● INPUT DATA
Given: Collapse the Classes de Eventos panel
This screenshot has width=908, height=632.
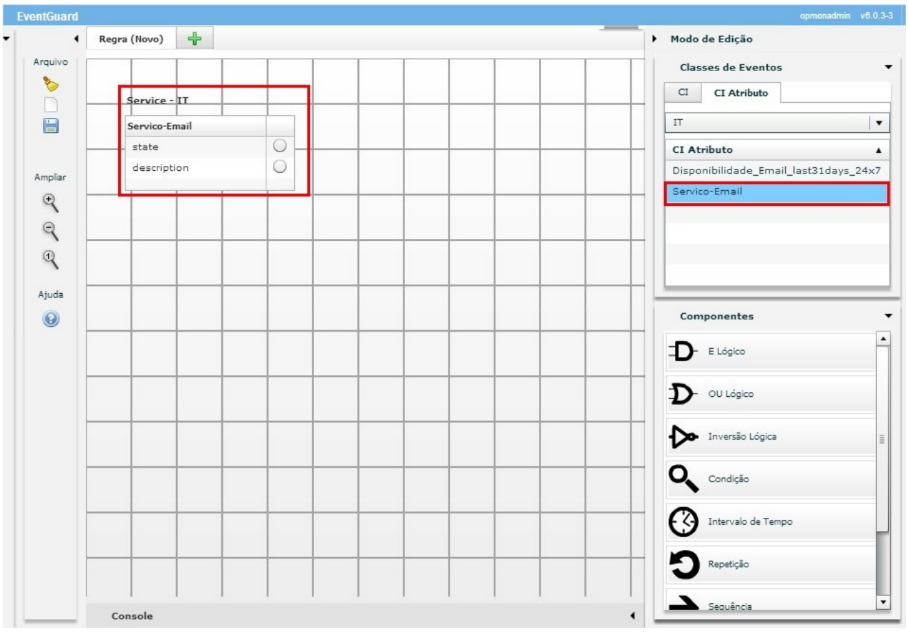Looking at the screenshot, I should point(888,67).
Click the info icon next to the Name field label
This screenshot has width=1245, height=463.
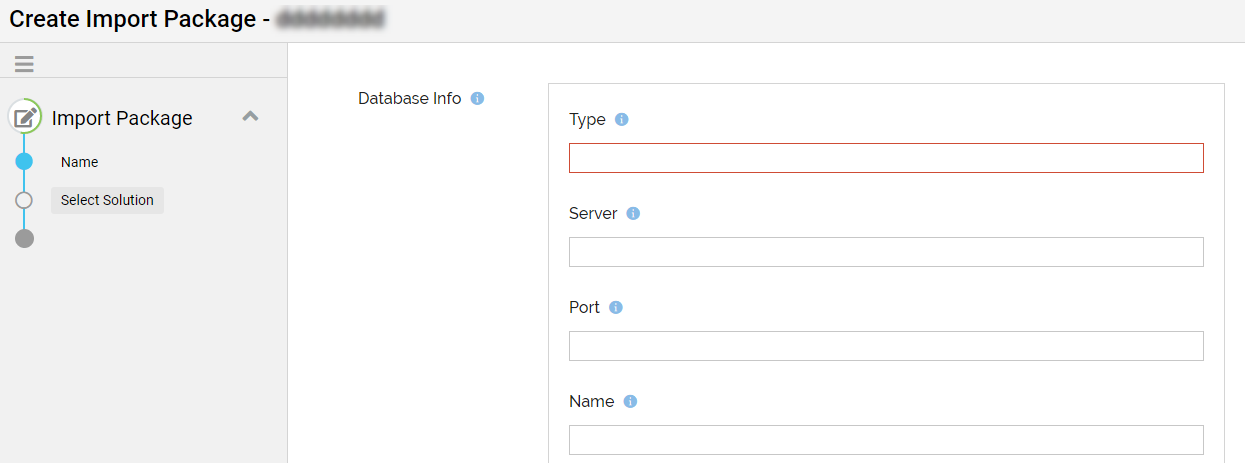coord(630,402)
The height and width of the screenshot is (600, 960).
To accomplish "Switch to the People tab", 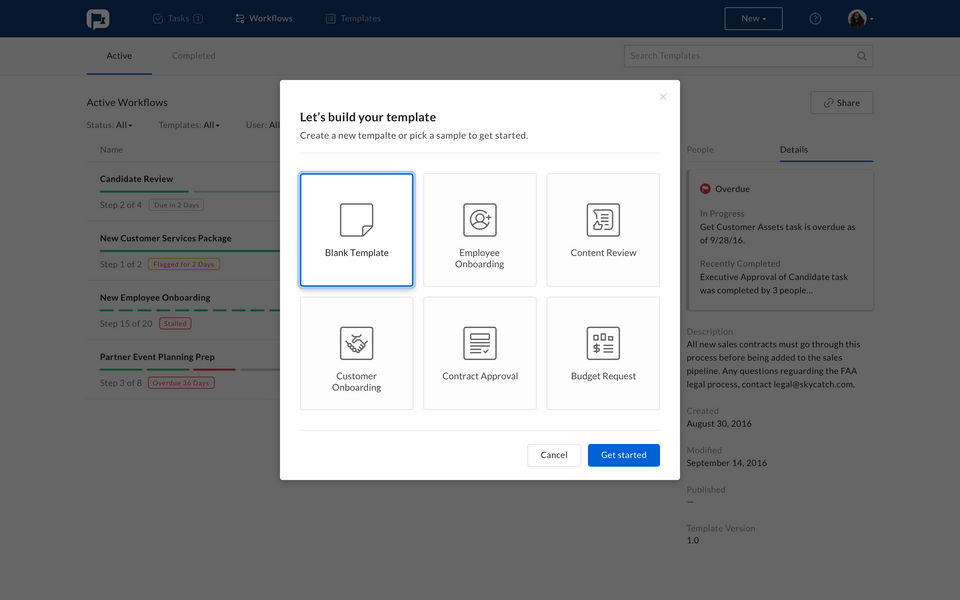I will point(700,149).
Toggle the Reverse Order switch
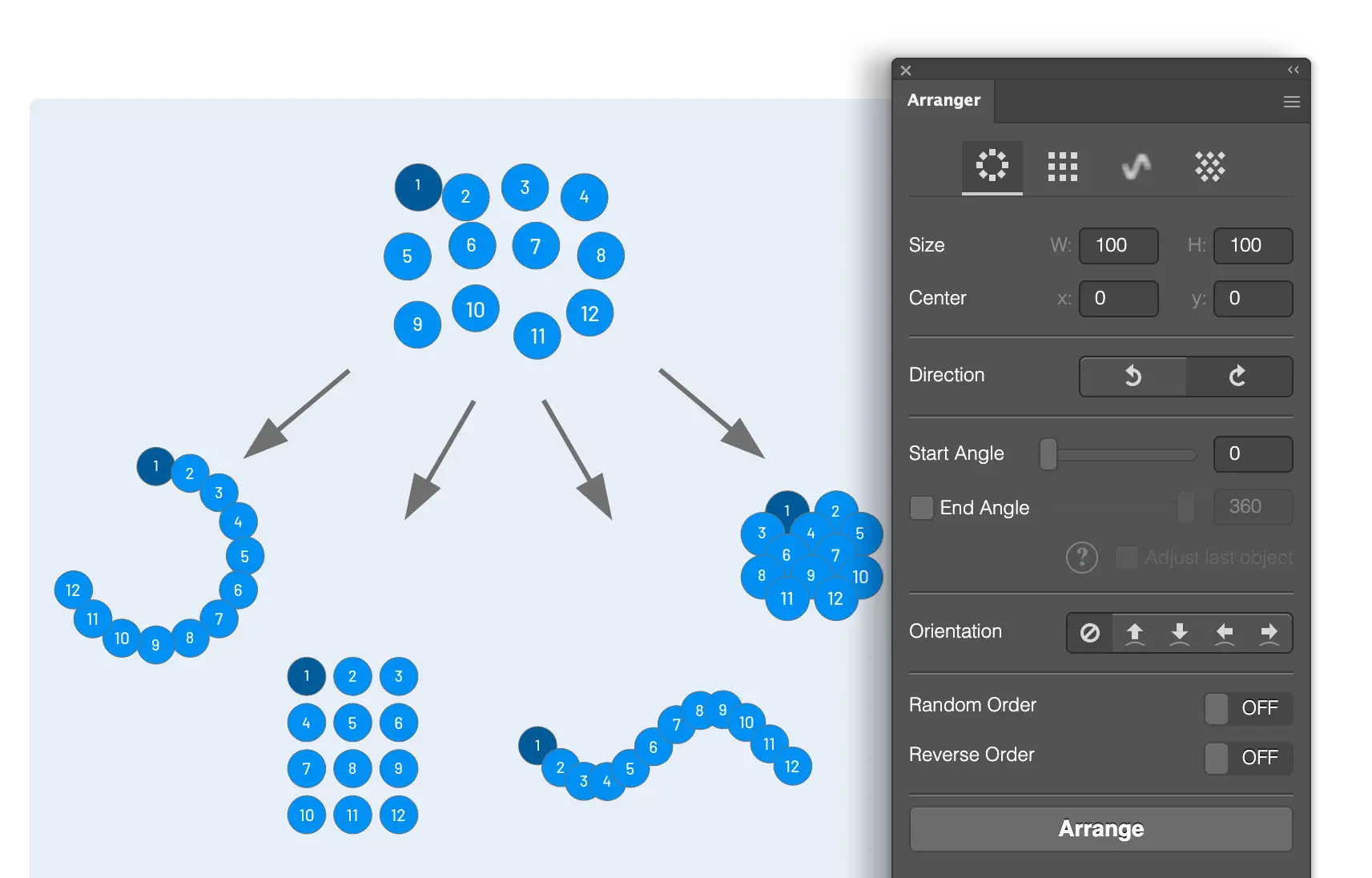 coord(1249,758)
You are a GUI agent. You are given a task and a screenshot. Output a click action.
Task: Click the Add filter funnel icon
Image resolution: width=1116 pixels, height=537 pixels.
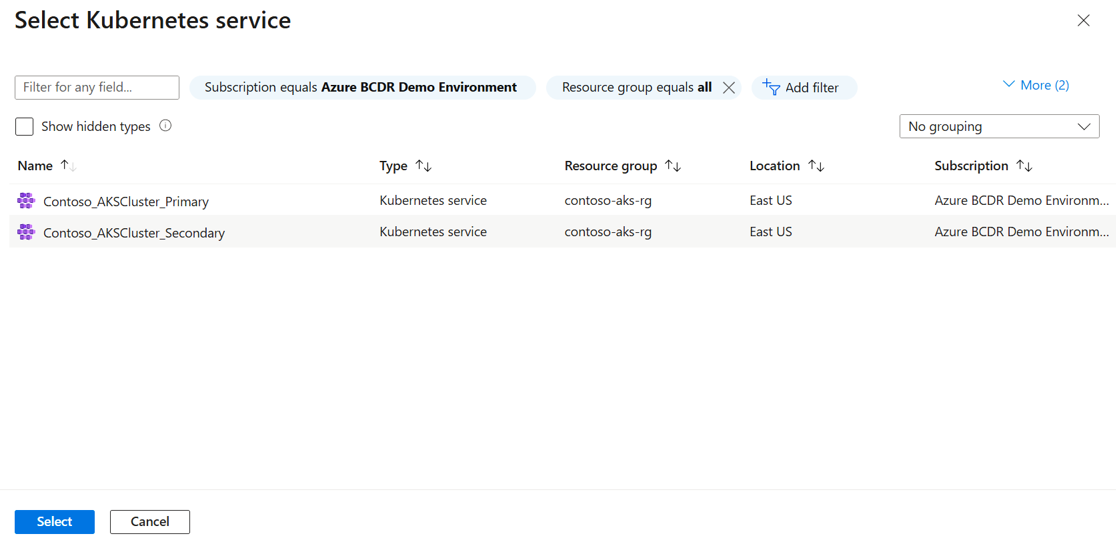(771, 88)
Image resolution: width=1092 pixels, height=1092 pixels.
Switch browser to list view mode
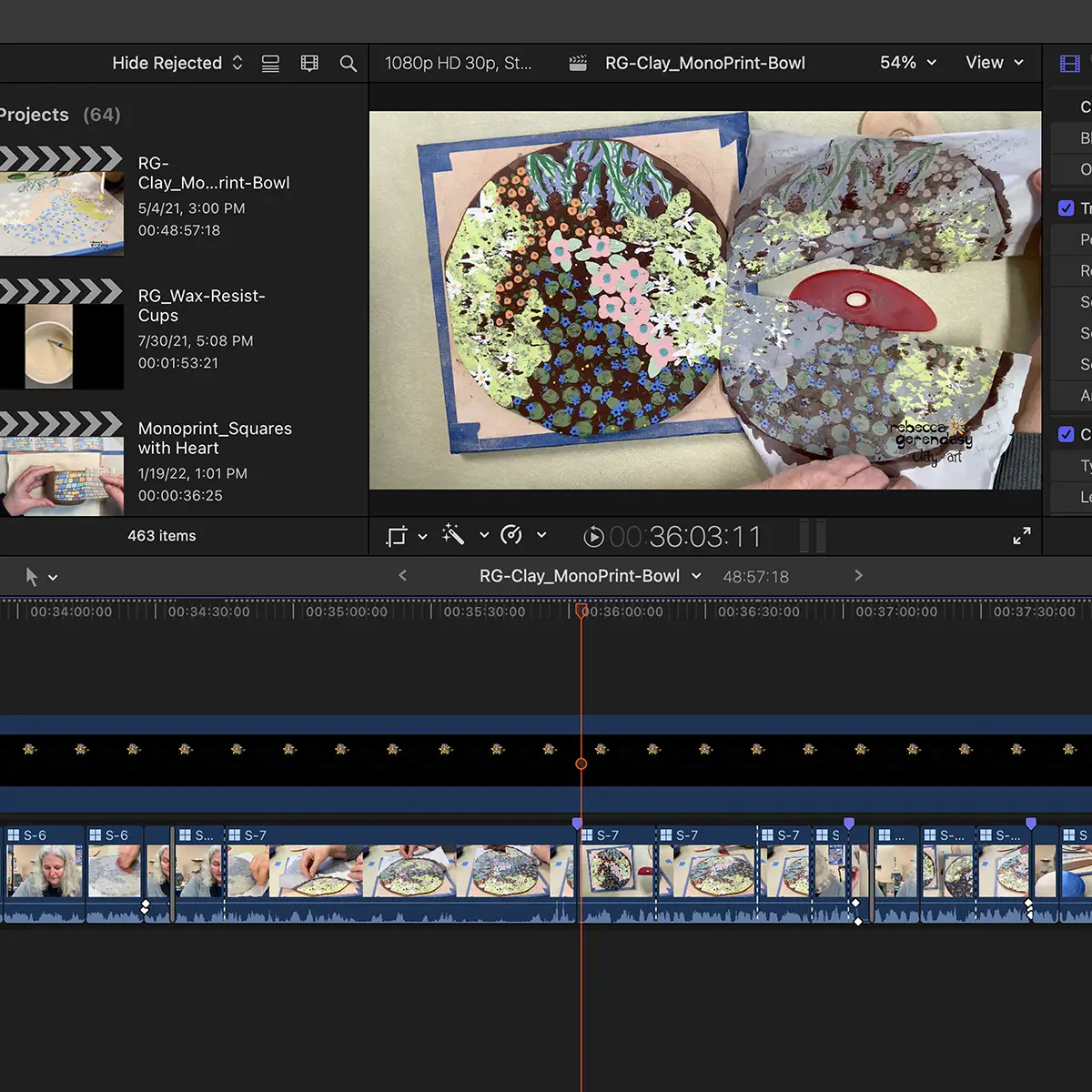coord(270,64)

● WHAT IS NEEDED
Respond with the number of lines in the listing above that include the word "icon", and with nothing more.

● OUTPUT FOR THIS EXERCISE
2